A look at pictures from the Muromachi period through to the early part of the Edo period reveals that many kazuki were either white with no patterns, or had bluish patterns printed on a white fabric. Presumably, the former were made of woven silk made using raw silk for the warp and refined thread for the woof, while the latter was a hemp dyed an indigo color. These sort of features became very prominent during the Keicho period (1596-1614), although they are not yet evident in the " Screen Depicting Rakuchu and Rakugai (Kyoto)" produced in the Daiei period (1521-1527) and housed in the Museum's collection. What is interesting, however, are those that appear to be hemp that have been dyed indigo. This is because at further inspection, standardized designs identified as kazuki were made on an indigo dye background. In terms of continuity, we may conclude that there was a standardization in design around the Keicho period.
There are three typical standardized designs.
The first is similar to the " daimon" (large-patterned) kazuki called the " hanabishi-tori-matsu-hyouretsu" shown in Figure 3, and has a large flower pattern such as chrysanthemum or plum on the hood section. This type of kazuki is commonly known as a " daimon" kazuki.
The second design is like the " matsukawabishi-hananomaru" kazuki shown in Figure 4, and is dark blue and light blue around the waist and has horizontal stripes in a " matsukawabishi" (split pine bark diamond) pattern and is scattered with round or diamond shapes containing flowers. A silk gauze was generally used for the fabric. These were commonly called " gosho" (imperial palace) kazuki and were worn by court nobles and those in the warrior class.
The third type is like the " denen-fukei" (rural scene) patterned kazuki shown in Figure 5 and is shaped like a " noshime" , which is a ceremonial robe worn underneath another garment. There are various kinds of patterns on the waist section. This was commonly called a " machi" (town) kazuki and was worn by those in the merchant class.

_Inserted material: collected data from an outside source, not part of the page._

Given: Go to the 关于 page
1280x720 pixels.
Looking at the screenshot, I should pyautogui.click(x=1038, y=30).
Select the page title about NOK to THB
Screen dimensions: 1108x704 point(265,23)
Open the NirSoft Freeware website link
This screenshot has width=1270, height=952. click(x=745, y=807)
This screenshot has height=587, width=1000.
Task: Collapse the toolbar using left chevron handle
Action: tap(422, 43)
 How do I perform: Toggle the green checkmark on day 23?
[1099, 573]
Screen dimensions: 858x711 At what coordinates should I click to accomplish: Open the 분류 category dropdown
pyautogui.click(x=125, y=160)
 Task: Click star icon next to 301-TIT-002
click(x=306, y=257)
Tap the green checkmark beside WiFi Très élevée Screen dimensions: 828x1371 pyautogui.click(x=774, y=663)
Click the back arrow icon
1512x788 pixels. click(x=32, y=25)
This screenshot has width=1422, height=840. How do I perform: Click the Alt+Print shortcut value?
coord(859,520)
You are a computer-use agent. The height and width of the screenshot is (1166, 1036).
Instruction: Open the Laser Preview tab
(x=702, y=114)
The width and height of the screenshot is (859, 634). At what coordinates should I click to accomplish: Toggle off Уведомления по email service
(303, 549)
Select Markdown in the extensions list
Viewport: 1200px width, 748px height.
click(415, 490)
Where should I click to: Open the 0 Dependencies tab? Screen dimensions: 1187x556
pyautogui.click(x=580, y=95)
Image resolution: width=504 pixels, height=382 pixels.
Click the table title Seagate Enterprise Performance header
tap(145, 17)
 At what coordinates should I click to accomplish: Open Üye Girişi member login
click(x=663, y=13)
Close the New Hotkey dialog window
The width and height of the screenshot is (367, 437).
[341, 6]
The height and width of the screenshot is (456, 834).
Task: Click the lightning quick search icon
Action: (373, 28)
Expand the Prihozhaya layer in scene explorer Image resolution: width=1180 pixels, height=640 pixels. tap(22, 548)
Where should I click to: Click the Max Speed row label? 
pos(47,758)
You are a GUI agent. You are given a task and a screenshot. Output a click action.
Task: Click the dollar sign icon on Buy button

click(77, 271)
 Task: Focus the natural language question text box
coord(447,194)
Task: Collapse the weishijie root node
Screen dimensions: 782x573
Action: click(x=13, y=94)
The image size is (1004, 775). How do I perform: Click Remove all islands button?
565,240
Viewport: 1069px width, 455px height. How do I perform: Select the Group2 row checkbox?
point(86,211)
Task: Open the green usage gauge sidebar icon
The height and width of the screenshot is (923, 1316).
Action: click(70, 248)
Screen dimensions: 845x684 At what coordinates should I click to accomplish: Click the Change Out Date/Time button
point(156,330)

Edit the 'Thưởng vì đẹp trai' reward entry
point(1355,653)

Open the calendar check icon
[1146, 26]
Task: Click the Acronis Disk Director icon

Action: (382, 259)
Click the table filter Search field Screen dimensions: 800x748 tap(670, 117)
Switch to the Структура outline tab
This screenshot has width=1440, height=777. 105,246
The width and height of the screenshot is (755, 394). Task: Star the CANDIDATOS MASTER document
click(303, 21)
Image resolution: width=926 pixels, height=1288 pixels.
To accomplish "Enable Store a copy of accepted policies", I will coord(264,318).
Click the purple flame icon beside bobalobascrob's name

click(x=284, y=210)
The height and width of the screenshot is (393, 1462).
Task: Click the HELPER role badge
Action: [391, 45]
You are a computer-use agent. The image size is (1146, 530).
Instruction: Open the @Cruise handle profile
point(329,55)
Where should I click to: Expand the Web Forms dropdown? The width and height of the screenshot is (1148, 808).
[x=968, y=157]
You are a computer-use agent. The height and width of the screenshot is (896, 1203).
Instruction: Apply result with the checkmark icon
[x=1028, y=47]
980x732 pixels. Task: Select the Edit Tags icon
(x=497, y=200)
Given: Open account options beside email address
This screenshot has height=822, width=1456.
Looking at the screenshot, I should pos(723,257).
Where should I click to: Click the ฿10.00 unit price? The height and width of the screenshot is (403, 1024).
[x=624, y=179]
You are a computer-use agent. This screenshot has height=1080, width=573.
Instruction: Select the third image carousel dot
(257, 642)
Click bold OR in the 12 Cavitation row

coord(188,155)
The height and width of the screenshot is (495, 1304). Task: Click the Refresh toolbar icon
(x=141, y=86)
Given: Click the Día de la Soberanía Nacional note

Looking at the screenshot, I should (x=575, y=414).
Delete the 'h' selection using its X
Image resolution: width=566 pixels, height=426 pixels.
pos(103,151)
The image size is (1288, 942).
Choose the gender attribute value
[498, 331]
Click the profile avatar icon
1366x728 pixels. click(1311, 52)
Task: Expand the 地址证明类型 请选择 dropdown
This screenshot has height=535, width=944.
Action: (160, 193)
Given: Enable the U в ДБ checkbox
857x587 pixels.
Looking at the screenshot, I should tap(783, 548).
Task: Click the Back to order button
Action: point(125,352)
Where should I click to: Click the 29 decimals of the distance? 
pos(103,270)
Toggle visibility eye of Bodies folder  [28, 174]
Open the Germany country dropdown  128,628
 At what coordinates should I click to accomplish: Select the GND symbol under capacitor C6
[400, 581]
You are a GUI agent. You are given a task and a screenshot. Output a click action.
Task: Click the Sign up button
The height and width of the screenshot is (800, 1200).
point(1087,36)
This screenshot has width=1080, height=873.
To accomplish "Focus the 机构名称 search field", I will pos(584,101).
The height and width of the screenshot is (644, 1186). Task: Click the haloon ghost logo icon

It is believed that the " daimon" kazuki appeared around the Genroku period (1688-1703). In a kazuki drawn by Sumiyoshi Gukei (1631-1705) the collar band is dyed dark black, while there is an absence of flower patterns. However, in a pattern book of kosode patterns published in 1700 called " Tokiwa Hiinakata" (" Tokiwa Patterns" ), there are kazuki with flower patterns. Also, " daimon" kazuki appear frequently in pictures drawn by Nishikawa Sukenobu (1671-1750). It is interesting to note that though the design comprising large flowers seen in the " Ume-kasumi" (plum and mist) patterned kazuki shown in Figure 6 is similar to those in " Tokiwa Hinagata" , it lacks any round shapes containing flowers. This design is thought to be dated from before the appearance of " daimon" designs and is the oldest of all survivals.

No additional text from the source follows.